当人工智能(AI)从模型训练阶段迈向大规模应用,产业瓶颈发生了根本性转移。2023年,Sequoia的David Cahn提出了悬在AI建设之上的“2000亿美元问题”:每年投入的GPU资本支出,需要产生约2000亿美元的收入才能收回成本,但当时存在巨大的收入缺口。2024年,随着超大规模厂商资本支出膨胀,这一问题升级为“6000亿美元问题”。看空者担忧过度建设将导致供给过剩。
然而,答案并未出现在训练侧,而是出现在推理(inference)侧。
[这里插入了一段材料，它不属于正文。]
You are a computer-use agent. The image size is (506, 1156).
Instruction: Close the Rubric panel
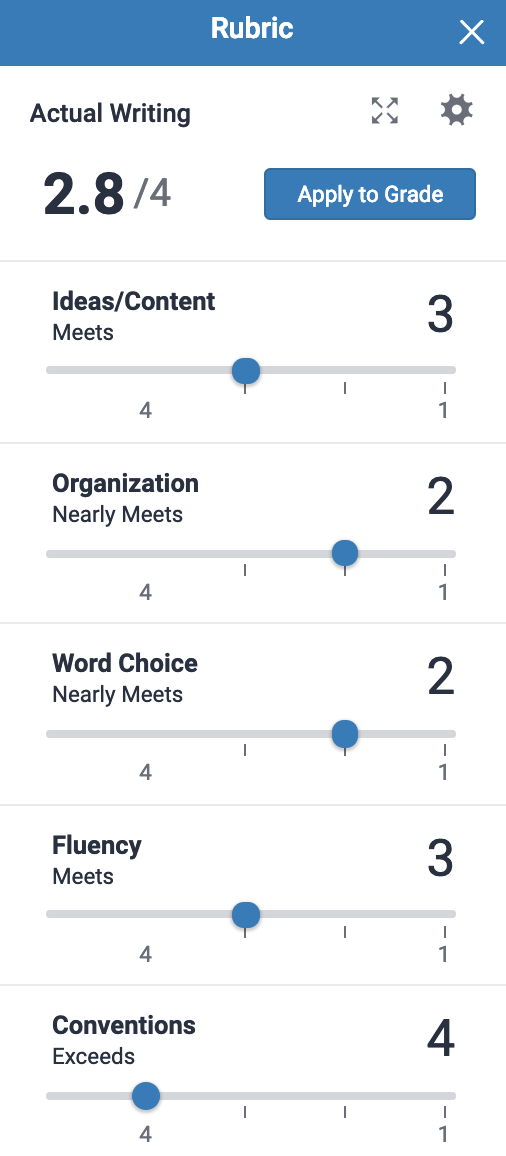click(x=471, y=32)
市场在过去几周才开始将这一转变计入定价。标志性事件是芯片公司Cerebras的首次公开募股(IPO)获得20倍超额认购,其备受关注的核心能力正是让推理极快的芯片架构,而非训练。与此同时,英伟达(Nvidia)在最新财报中围绕“服务token”重组了披露口径,明确将边缘计算(Edge Computing)提升为与数据中心并列的“第二平台”,这被视为对推理瓶颈的官方确认。

推理与训练的本质区别在于经济模型。训练是一次性的资本支出,而推理是随着每一次AI交互(如Claude回答问题、智能体执行任务)发生的经常性运营成本。摩根大通(J.P. Morgan)估算,推理市场规模可达训练的10到50倍。当AI进入智能体(agentic)时代,机器开始执行由其他机器下达的任务,推理需求将呈现复利式增长,不再仅受用户数限制。
AI应用依赖于一个从芯片制造到API端点的多层算力栈:硅层(英伟达等)、裸金属层(CoreWeave等)、虚拟化层、部署层、模型API层和应用层。大多数公司只专注于其中一层。

Hyperbolic:横跨三层的聚合者
在众多玩家中,Hyperbolic是唯一同时横跨GPU租赁、部署和模型API三层的公司。该公司于2025年6月推出按需GPU市场,自身不持有任何GPU,而是聚合来自CoreWeave、Lambda Labs、Nebius等数十家云服务商和数据中心的碎片化算力供给,形成一个标准化的统一资源池。
其核心护城河在于“多云聚合”能力。通过坐在供给方与消费方之间,Hyperbolic能够获取实时的GPU价格与供需数据,从而将工作负载智能路由到最便宜、可用的GPU上。随着接入的云越多,其市场流动性越深,数据优势越明显。长期愿景是利用这些数据建模GPU价格曲线,并可能通过自有资本平滑供需,扮演物理算力的做市商角色。
Venice:应用层的隐私推理服务
作为推理经济在应用层的体现,Venice提供了一个隐私优先的推理API和订阅服务。它将用户请求路由到约75个模型(约三分之二为开源或自托管模型),其卖点在于承诺不留存用户数据、不用于训练、并提供匿名化或机密计算环境。
Venice自身不持有重要算力,其成本主要来自向下游租用推理算力和向闭源模型厂商支付的费用。因此,其商业模式实质是在商品化的推理算力之上,包装一层“隐私”溢价进行销售。其经济性高度受制于底层算力的采购成本。
Venice与Hyperbolic形成鲜明对照:如果说Venice是直接面向消费者的“加油站”,那么Hyperbolic就是为其和所有类似应用供应标准化燃料的“炼油厂”和“物流网络”。随着推理需求激增,价值不仅流向消耗算力的应用,更会流向聚合并优化算力配置的中间层。
结论:价值向聚合层沉淀
推理成为稀缺资源,正在重塑AI算力价值链。Anthropic为保障推理产能接管大型数据中心、并对智能体使用进行独立计费,印证了需求的真实性与紧迫性。智能体AI和物理AI的兴起,将进一步放大推理需求。
这也为“6000亿美元问题”提供了新的解答思路。未来的过剩可能不是需求危机,而是轻资产聚合者的机遇。当GPU供给碎片化且价格承压时,能够以最低成本高效匹配工作负载与算力的平台,将捕获最大价值。最终胜出的可能不是拥有最多GPU的公司,而是能告诉你在哪里、以何种价格获得所需算力,并完成最优路由的公司。Hyperbolic正在构建的,正是这样一个推理时代的算力聚合层。